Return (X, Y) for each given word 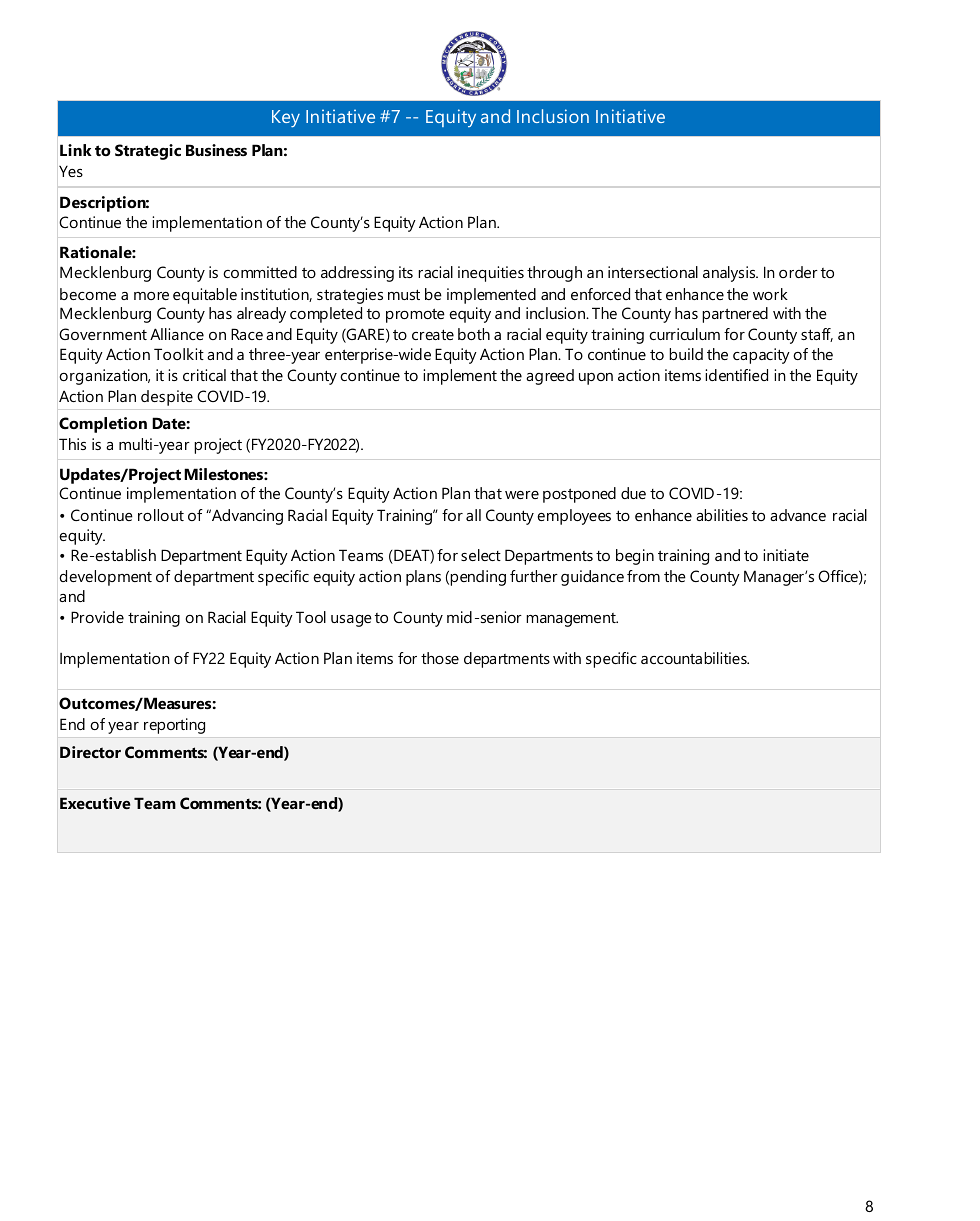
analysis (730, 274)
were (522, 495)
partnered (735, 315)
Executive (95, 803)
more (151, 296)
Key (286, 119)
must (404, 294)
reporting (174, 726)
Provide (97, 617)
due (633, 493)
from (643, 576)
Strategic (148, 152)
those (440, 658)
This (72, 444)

++++++++

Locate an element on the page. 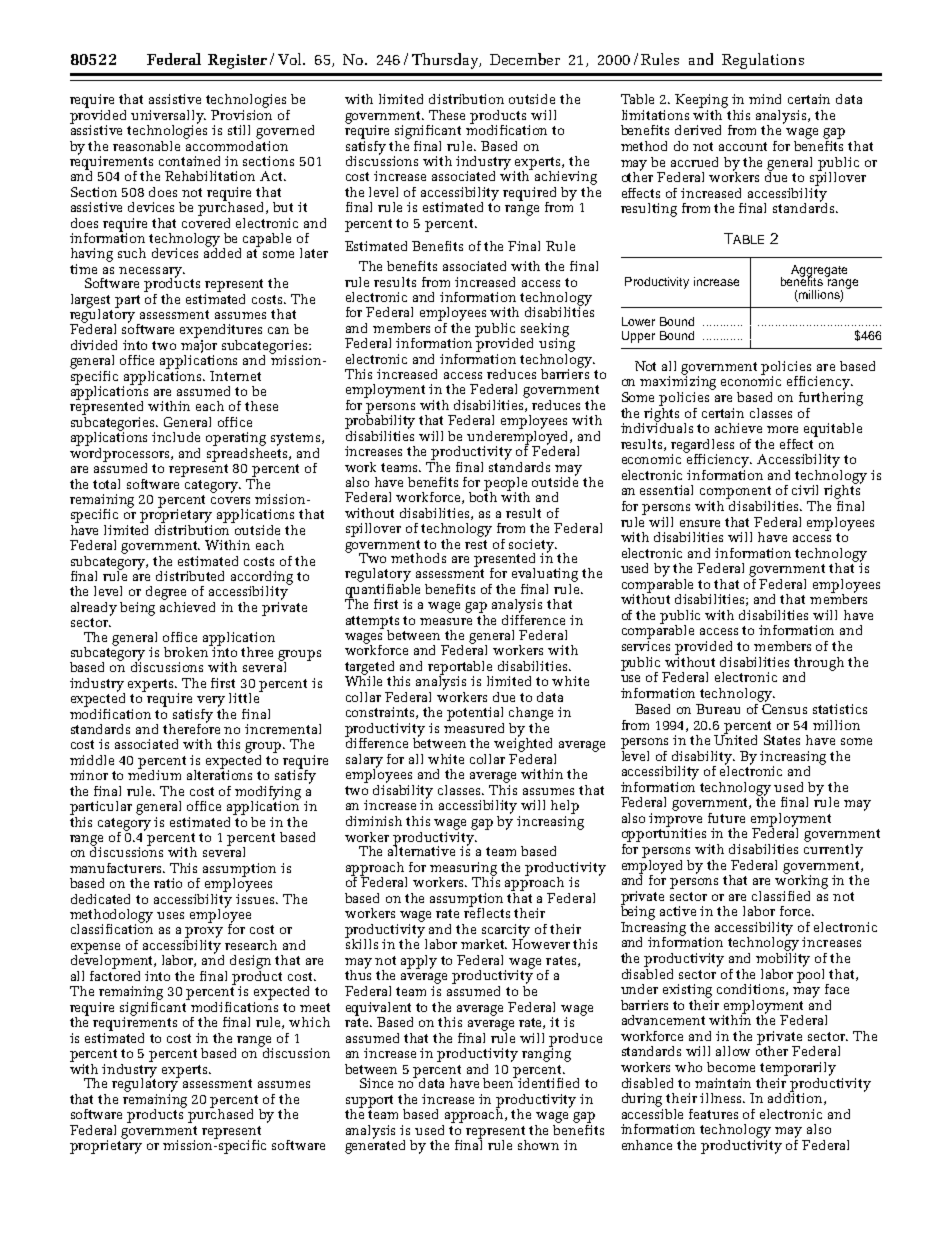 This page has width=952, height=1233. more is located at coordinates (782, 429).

++++++++

* _Given request_:
Please copy the records from the line containing "Return (X, Y) for each given word" down to the line containing "This (72, 444)", both included, with each request line kept, and add -64 to every number in the answer coordinates. Leave the pictures out.

* _The reply_:
Return (X, Y) for each given word 
analysis (666, 210)
were (458, 431)
partnered (671, 251)
Executive (31, 739)
more (87, 232)
Key (222, 55)
must (340, 230)
reporting (110, 662)
Provide (33, 553)
due (569, 429)
from (579, 512)
Strategic (84, 88)
those (376, 594)
This (8, 380)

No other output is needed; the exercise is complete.